[Data records]

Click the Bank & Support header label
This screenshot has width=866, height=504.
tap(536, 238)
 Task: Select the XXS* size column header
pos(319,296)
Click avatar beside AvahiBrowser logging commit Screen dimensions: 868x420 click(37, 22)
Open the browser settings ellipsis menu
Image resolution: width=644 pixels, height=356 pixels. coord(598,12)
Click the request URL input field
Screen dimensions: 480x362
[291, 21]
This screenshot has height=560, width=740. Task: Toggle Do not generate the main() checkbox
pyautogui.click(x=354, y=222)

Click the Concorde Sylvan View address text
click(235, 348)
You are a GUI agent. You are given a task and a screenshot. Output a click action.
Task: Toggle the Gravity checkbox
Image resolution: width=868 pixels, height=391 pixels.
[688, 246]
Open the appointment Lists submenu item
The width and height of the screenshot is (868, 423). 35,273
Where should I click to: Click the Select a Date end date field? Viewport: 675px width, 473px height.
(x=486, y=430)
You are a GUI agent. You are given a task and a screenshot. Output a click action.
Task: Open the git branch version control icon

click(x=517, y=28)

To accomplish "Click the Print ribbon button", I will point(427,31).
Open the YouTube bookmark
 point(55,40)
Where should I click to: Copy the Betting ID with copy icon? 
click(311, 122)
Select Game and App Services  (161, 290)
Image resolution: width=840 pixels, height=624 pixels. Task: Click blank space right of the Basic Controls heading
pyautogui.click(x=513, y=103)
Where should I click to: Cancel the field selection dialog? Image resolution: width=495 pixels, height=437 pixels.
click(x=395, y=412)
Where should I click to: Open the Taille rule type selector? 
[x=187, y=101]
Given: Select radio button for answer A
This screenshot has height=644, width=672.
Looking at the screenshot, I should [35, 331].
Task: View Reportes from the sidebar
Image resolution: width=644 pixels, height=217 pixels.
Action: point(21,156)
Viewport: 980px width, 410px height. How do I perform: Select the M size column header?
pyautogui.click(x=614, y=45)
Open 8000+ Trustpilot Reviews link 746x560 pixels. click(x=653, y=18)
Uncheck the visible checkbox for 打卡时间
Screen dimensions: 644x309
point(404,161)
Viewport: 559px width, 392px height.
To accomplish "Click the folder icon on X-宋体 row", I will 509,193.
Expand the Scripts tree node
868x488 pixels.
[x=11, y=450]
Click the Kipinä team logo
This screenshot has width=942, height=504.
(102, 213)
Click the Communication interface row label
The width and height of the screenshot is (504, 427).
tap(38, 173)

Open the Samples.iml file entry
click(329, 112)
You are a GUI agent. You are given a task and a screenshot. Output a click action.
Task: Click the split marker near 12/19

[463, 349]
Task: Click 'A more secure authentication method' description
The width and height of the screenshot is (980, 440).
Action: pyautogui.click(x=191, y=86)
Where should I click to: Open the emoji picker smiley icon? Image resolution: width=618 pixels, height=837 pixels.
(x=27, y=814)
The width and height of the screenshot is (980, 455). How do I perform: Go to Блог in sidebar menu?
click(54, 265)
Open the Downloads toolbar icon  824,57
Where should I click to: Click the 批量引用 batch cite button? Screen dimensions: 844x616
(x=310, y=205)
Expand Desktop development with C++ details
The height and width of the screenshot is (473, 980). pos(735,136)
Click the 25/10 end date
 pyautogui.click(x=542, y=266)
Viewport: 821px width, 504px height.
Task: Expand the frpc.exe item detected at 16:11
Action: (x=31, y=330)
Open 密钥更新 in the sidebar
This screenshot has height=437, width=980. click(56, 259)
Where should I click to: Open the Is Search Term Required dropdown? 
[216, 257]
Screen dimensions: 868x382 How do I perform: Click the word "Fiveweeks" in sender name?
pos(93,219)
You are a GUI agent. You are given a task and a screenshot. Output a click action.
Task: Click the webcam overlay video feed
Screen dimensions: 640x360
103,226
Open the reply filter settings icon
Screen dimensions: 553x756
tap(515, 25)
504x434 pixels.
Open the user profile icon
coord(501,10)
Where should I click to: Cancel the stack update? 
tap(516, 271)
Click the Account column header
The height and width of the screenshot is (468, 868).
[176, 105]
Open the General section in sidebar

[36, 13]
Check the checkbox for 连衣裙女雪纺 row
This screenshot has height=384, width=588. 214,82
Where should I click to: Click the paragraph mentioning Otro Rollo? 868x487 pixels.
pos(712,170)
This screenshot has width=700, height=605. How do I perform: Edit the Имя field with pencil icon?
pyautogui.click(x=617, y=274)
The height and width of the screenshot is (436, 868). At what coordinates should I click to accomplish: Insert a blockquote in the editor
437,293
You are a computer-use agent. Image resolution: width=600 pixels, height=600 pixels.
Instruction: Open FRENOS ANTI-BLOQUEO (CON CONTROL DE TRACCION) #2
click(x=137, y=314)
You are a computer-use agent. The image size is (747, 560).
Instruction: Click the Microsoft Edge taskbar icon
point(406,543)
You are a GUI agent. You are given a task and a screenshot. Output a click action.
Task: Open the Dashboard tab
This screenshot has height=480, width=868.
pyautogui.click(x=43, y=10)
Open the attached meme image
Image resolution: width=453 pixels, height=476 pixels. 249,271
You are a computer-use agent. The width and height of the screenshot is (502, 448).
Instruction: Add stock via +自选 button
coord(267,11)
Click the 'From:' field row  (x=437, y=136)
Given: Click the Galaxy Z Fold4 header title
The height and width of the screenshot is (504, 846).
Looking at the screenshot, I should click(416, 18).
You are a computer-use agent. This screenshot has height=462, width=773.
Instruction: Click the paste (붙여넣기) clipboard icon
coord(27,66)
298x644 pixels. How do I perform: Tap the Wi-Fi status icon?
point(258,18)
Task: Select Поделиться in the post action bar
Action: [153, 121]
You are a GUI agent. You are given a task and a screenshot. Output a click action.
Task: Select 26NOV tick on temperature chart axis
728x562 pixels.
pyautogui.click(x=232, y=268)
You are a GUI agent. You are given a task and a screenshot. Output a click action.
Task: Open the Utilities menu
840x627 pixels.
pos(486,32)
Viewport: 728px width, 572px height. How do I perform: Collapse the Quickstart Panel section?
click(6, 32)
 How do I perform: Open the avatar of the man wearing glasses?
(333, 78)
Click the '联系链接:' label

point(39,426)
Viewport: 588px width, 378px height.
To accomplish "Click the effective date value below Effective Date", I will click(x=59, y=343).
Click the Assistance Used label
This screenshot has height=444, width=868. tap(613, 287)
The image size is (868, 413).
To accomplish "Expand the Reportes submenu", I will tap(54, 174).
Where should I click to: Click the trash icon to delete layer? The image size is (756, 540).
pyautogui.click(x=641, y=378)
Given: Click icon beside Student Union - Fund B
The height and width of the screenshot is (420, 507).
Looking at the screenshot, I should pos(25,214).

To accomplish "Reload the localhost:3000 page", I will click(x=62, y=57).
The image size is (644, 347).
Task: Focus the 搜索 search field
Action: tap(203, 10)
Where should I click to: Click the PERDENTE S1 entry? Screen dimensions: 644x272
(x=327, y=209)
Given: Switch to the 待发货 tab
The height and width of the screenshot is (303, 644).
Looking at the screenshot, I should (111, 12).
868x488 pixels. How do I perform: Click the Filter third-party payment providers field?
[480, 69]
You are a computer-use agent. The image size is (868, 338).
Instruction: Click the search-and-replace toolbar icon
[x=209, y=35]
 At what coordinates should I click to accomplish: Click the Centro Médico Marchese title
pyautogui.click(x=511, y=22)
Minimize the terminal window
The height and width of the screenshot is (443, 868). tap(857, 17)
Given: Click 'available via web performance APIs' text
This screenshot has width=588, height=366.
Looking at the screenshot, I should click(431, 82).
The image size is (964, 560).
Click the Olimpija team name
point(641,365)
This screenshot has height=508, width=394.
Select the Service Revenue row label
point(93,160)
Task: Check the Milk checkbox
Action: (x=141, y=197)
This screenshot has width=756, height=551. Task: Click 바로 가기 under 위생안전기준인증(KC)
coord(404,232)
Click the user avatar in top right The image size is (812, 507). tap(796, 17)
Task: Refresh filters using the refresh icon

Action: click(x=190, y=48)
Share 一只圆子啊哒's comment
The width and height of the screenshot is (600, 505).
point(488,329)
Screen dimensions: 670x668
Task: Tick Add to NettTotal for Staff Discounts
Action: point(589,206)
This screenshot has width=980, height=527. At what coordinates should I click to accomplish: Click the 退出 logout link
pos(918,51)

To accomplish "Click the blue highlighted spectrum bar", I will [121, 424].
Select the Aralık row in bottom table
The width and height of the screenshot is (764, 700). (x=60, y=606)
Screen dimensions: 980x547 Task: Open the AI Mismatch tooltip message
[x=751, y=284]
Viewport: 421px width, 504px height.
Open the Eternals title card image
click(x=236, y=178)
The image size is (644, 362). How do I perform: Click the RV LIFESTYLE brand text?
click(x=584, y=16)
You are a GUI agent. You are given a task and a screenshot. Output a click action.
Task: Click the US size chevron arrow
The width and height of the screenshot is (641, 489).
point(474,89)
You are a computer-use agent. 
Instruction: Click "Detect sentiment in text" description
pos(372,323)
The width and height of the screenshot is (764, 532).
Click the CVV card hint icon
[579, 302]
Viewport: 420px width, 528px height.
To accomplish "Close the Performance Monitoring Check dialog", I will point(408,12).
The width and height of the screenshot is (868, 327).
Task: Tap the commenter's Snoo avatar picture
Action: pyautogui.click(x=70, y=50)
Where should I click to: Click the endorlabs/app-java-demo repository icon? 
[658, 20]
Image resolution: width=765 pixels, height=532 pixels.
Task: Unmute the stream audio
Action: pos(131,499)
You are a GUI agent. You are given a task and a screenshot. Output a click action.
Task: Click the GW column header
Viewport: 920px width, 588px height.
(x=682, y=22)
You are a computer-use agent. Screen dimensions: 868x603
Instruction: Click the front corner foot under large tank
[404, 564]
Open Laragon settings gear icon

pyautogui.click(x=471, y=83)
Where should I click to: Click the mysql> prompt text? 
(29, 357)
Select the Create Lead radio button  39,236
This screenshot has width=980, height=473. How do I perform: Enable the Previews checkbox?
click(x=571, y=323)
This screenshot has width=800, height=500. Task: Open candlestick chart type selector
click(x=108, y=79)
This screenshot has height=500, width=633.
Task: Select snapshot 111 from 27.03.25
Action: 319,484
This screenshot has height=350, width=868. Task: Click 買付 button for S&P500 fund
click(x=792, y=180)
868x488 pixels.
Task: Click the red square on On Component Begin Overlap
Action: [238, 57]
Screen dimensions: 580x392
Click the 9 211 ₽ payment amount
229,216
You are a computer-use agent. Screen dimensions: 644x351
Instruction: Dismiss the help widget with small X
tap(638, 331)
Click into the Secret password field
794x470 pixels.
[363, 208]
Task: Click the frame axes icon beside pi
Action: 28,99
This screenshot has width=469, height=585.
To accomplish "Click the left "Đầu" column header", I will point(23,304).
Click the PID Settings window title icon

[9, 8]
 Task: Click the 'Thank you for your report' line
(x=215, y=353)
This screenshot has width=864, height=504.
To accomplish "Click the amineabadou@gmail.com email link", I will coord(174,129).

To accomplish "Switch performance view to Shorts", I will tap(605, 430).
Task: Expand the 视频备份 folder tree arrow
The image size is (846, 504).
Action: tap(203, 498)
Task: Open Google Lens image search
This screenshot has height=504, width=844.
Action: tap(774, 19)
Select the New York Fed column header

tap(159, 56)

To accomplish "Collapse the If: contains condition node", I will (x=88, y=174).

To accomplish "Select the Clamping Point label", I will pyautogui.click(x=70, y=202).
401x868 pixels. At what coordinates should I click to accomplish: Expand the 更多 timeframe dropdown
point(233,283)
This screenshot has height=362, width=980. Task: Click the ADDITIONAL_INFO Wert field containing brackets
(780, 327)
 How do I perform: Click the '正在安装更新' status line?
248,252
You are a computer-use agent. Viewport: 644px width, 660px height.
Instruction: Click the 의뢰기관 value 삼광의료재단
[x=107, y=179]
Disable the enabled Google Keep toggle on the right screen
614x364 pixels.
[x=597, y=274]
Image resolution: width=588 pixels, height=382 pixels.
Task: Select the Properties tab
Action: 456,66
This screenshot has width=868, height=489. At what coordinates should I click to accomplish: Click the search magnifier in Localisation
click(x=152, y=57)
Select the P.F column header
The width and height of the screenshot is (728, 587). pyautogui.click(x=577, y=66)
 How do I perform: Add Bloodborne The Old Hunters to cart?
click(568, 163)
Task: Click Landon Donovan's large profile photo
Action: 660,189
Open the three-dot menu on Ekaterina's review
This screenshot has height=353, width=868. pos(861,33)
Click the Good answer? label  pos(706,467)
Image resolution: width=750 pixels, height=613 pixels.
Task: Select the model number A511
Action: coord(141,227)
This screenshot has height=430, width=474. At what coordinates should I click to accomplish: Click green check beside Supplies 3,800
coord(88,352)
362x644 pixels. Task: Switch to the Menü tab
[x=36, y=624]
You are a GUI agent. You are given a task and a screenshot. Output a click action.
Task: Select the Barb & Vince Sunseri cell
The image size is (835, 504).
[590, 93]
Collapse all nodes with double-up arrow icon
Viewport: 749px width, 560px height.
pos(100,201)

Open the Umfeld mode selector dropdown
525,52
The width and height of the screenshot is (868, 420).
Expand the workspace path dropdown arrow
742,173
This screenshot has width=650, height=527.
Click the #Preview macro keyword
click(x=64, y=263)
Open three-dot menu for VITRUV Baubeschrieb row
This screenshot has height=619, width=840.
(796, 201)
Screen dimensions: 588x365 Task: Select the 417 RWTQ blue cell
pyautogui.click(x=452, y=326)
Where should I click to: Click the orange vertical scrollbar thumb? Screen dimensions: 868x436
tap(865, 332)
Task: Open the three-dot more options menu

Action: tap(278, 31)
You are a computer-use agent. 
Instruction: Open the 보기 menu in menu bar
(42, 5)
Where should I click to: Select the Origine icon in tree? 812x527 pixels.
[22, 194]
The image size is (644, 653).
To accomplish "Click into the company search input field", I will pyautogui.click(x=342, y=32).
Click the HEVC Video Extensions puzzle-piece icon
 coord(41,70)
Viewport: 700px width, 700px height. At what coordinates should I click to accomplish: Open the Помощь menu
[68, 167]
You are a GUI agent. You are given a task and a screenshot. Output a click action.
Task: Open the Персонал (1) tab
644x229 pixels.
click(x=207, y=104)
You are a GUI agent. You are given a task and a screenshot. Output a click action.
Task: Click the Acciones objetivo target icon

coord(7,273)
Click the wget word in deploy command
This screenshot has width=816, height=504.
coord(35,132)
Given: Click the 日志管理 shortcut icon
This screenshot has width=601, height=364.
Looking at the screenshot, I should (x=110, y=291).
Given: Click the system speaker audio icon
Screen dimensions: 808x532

→ WHAT THE TASK REQUIRES: The answer should hold the lines from the one containing "Viewport: 700px width, 700px" through the end of the entries above, set down exactly, with both ends included.

→ EXERCISE RESPONSE:
Viewport: 700px width, 700px height. At what coordinates should I click to accomplish: Open the Помощь menu
[68, 167]
You are a GUI agent. You are given a task and a screenshot. Output a click action.
Task: Open the Персонал (1) tab
644x229 pixels.
click(x=207, y=104)
You are a GUI agent. You are given a task and a screenshot. Output a click action.
Task: Click the Acciones objetivo target icon

coord(7,273)
Click the wget word in deploy command
This screenshot has width=816, height=504.
coord(35,132)
Given: Click the 日志管理 shortcut icon
This screenshot has width=601, height=364.
Looking at the screenshot, I should (x=110, y=291).
Given: Click the system speaker audio icon
Screen dimensions: 808x532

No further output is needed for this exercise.